- _WORK INSTRUCTION_
From the records that follow, copy every line that contains the word "Policy".

- _INPUT DATA_

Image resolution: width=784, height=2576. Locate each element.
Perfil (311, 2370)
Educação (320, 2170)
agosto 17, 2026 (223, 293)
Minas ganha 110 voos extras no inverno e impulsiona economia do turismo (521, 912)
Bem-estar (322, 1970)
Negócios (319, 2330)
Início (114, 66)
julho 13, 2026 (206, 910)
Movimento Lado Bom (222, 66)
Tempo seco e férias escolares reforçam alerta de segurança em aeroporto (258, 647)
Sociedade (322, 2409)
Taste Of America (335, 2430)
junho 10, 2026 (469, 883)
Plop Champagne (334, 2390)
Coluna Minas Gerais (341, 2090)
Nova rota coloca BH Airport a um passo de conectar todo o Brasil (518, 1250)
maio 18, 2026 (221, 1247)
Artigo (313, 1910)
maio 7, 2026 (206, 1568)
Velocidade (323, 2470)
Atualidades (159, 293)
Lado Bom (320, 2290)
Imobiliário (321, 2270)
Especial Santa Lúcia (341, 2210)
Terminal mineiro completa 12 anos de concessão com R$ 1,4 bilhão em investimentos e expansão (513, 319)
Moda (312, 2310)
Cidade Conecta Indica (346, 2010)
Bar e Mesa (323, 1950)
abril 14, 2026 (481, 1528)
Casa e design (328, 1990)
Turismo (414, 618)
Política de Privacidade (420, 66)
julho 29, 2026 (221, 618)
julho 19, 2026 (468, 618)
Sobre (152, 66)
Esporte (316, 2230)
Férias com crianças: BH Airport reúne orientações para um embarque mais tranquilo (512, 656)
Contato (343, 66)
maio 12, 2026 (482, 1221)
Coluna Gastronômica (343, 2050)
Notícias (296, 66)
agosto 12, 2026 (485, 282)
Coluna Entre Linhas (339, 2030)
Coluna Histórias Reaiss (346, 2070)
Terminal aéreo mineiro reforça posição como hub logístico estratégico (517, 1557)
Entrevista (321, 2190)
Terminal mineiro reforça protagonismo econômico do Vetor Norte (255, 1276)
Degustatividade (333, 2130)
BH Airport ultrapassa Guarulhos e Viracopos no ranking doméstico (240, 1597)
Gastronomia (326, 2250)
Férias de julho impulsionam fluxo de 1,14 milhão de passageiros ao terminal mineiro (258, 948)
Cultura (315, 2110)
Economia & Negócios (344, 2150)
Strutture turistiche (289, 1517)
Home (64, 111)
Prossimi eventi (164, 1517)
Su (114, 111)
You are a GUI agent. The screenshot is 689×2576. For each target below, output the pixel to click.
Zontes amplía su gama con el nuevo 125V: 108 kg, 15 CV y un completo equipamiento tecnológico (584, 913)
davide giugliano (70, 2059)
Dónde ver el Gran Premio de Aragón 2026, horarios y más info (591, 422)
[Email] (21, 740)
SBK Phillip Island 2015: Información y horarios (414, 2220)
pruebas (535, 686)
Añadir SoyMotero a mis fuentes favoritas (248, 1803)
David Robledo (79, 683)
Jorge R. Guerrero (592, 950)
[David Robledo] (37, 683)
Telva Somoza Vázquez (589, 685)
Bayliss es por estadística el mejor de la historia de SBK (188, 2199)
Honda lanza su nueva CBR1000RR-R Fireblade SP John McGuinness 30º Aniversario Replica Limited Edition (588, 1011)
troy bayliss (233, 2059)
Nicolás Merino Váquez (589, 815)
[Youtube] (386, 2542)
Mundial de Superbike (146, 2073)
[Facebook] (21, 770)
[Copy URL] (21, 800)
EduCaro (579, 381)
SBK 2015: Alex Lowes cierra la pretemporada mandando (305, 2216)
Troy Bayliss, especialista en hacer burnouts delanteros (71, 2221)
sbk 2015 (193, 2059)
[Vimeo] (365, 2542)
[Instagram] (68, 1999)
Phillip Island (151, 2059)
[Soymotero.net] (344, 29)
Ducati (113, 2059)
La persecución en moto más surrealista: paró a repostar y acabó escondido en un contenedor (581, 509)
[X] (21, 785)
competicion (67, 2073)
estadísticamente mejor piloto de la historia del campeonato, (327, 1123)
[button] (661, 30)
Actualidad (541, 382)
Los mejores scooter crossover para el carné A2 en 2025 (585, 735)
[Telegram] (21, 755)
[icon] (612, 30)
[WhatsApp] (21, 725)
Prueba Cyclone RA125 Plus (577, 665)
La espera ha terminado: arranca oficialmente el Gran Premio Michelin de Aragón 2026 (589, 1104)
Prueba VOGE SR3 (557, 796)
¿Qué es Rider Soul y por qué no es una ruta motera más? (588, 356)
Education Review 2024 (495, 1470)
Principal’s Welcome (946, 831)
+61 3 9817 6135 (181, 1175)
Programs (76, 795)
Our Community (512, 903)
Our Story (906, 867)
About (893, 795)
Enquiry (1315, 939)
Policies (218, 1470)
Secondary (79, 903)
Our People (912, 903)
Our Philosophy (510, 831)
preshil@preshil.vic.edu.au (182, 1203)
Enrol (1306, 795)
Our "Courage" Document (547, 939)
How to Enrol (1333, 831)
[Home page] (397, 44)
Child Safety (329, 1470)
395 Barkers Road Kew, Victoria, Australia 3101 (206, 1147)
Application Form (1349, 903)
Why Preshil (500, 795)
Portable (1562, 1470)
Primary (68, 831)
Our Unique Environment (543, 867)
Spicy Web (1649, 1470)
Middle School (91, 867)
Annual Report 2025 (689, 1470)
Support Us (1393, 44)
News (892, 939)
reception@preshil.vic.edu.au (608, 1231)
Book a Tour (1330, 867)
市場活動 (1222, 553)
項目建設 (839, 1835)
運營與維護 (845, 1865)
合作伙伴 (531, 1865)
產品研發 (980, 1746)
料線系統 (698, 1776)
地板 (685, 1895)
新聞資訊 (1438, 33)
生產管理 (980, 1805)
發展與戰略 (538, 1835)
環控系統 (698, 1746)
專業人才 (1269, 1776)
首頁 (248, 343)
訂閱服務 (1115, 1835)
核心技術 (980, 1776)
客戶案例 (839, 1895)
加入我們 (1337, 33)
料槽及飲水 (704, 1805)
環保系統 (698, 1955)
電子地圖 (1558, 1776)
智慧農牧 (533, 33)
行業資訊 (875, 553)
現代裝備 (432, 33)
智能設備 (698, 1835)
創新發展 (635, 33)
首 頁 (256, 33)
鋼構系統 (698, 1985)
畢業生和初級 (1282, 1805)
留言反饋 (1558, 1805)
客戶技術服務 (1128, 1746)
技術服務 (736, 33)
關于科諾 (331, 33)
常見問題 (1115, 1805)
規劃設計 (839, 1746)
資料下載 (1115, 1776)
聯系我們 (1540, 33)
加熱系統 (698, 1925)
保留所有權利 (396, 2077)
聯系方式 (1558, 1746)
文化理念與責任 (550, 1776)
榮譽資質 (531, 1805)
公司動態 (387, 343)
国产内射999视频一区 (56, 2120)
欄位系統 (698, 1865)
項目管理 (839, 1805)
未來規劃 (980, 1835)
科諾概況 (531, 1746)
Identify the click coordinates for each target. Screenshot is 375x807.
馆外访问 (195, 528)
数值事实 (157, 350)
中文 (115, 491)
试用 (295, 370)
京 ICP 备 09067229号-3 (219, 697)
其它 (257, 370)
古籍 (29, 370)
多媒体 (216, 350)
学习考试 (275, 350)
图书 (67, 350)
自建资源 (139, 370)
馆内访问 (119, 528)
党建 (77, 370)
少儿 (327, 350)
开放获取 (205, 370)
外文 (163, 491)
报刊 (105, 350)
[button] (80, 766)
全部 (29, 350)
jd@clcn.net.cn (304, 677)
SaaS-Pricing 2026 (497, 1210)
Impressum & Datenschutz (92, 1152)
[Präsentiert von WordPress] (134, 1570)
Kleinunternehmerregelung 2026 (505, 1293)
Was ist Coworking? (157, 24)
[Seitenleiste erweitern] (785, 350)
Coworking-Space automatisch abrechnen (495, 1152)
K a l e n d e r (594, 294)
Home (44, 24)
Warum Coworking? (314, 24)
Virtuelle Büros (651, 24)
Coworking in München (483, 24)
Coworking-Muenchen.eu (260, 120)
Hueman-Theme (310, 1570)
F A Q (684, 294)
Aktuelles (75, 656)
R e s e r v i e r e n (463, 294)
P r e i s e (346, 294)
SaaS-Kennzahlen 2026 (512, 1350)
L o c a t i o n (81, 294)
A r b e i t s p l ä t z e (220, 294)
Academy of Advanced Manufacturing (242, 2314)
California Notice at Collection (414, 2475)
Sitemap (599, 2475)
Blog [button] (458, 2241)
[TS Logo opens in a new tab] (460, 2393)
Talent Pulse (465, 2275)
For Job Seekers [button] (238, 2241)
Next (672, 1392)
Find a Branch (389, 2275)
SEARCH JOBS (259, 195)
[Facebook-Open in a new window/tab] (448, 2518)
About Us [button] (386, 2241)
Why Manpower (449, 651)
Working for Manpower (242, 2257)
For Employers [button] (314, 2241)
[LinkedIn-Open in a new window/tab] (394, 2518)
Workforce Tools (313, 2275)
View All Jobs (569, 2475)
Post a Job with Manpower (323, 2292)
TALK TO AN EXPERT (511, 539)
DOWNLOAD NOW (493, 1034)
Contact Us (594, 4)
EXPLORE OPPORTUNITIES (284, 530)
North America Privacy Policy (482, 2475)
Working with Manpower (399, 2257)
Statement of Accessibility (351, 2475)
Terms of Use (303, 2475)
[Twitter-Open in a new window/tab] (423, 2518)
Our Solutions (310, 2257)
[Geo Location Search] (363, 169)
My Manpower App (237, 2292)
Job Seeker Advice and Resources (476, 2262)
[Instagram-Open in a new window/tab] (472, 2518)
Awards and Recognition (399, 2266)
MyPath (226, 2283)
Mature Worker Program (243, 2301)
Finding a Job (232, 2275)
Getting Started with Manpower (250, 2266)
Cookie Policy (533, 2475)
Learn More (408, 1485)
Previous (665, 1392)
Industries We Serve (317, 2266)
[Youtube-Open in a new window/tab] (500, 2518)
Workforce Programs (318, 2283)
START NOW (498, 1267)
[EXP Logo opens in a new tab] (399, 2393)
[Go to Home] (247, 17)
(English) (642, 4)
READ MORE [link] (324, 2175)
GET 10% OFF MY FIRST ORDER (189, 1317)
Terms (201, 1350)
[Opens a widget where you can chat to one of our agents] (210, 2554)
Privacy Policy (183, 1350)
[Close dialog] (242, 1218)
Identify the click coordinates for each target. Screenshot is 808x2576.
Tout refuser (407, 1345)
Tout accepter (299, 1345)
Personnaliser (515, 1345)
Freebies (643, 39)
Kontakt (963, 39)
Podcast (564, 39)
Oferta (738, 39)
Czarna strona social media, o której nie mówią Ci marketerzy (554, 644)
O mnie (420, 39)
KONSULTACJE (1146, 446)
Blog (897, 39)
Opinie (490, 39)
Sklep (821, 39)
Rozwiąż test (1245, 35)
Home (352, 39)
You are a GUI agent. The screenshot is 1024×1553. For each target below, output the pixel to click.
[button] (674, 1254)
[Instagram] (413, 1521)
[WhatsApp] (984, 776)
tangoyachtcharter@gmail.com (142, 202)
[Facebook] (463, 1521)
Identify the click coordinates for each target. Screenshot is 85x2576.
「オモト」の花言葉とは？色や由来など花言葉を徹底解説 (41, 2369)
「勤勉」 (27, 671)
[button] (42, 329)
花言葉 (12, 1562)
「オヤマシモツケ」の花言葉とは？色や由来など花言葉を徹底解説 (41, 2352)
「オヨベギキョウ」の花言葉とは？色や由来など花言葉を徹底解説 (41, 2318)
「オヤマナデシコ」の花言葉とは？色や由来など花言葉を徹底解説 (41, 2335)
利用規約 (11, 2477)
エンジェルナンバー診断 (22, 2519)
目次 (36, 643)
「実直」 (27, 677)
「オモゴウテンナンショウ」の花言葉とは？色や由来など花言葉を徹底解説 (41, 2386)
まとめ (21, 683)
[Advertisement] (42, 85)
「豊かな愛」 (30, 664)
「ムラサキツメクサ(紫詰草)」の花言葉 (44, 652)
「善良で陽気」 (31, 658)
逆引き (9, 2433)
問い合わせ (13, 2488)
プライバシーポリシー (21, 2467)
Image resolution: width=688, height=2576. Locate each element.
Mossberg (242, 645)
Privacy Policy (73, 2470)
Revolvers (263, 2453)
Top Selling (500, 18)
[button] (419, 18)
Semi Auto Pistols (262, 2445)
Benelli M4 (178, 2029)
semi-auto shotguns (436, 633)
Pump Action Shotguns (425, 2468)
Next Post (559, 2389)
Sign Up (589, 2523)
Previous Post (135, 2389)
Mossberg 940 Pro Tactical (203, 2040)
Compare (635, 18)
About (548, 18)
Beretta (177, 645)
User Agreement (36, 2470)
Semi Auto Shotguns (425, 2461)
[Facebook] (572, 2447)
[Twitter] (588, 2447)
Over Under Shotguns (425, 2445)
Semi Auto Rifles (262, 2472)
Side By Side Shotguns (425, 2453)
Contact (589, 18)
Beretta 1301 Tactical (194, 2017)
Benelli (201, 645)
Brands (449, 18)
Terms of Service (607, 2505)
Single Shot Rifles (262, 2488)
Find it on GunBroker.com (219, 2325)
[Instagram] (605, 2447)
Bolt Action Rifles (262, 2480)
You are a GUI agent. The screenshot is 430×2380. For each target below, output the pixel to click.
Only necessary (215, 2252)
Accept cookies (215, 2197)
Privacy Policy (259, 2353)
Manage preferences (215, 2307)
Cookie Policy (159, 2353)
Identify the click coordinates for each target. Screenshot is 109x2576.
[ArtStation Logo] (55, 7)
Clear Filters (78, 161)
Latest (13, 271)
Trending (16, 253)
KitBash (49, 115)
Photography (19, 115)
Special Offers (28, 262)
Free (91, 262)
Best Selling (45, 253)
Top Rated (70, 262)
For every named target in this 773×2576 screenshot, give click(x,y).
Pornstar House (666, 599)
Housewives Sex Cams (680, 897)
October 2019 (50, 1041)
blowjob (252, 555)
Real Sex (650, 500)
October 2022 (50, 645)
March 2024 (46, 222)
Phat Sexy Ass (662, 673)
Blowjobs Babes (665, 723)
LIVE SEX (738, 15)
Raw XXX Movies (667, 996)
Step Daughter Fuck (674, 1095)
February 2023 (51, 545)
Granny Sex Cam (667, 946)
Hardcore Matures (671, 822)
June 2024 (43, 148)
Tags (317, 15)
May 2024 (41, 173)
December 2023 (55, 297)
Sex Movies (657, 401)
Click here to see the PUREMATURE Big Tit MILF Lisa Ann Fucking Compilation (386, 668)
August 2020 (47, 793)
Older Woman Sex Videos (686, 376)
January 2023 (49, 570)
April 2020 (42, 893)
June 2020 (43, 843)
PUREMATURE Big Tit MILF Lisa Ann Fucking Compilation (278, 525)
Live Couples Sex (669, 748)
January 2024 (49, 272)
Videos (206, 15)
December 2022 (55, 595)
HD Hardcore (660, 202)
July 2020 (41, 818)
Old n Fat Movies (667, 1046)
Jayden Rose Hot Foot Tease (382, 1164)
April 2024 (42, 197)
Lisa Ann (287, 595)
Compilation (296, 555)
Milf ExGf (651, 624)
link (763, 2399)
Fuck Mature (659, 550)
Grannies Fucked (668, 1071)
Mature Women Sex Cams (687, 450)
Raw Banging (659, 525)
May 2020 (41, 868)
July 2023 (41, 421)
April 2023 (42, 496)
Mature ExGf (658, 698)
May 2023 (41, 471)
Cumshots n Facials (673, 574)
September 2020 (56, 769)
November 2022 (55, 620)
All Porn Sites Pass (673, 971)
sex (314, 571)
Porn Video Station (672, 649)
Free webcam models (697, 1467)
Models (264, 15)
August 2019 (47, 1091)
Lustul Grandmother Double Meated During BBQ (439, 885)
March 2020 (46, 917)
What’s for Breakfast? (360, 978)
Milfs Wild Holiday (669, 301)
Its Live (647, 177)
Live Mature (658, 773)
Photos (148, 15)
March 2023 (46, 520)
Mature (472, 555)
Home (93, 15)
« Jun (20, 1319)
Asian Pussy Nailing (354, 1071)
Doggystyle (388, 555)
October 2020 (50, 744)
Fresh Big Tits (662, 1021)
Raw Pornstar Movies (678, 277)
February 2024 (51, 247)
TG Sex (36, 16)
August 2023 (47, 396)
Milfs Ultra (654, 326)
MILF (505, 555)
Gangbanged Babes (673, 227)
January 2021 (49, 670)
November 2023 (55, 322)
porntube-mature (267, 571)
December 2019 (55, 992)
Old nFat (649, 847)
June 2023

- _RESPONSE AREA_
North America Privacy Policy (482, 2475)
Cookie Policy (533, 2475)
Privacy Policy (183, 1350)
Privacy Policy (73, 2470)
Privacy Policy (259, 2353)
Cookie Policy (159, 2353)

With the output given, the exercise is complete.